As we continue to move to a Frictionless Financing environment, there has recently been a lot of talk about “gap” investing, or what I call “tweener” rounds. At Promus Ventures, so far 25% of our new platform investments fall into these gap financings. We generally invest a minimum of $350K at the seed stage and like to participate meaningfully more in future rounds, but have also started as late as Series B with a higher allocation.
Back in my basketball days, “tweeners” were guys that could straddle playing two positions. Small forwards and shooting guards tend to be tweeners. I define gap rounds only in the context of companies with the ability to raise a larger round now (versus companies yet to see product/market fit and have run out of cash).
This is how I would characterize a gap round:
- Startup has already raised a seed round, is seeing good traction, and has ability to do a meaningful ($3M+) round now
- Founders see two/three major inflection points they feel they can conquer in next 9–12 months
- Trade-off is to raise a larger round now (resulting in more dilution) or raise an additional $500K-$1M round that if hurdles are met will result in higher valuation (and ultimately less dilution)
We love to see founders so confident in their team’s execution abilities that they turn down larger rounds on the table for smaller rounds with less dilution. We have actually seen this play out numerous times late in our seed rounds as new larger groups come in with the “why don’t we just skip to the A” conversation.
It’s ultimately the founders’ call, not mine, whether they want to take this or not. Cash = oxygen, so founders who turn down the extra cash now have to make a gut check whether to go out further on the ledge. (Interestingly, no founders we have worked with when presented with this opportunity have ever taken more dilution for more cash early in their life cycle).
I’m not sure what advantage investors have in tweener rounds. Just because founders decide to not go for a larger round doesn’t mean there should be a valuation discount. The gap round is just another round, and will be properly valued like any other round given the company’s traction and prospects.
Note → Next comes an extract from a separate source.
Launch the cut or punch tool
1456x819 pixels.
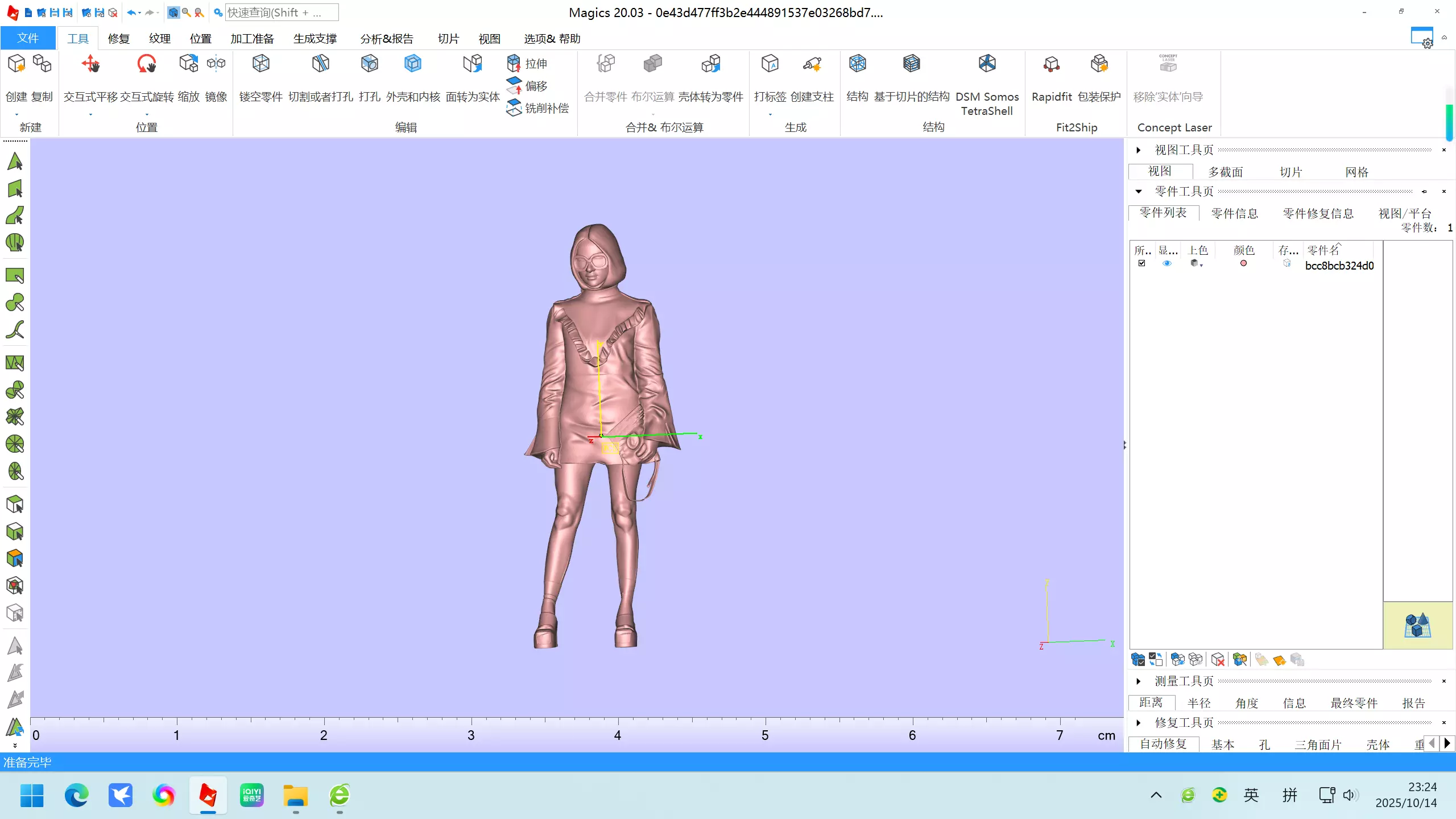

Ultimately, every round in a company’s life is a gap round. There is always a larger customer that is close to signing and another product iteration around the corner. Founders have to walk the cash/dilution tightrope everyday, and optimizing this is difficult. As early-stage financings become more liquid and commonplace, financing round labels like “friends and family,” “seed,” “seed-prime,” “gap,” “Series A” will (thankfully) go away.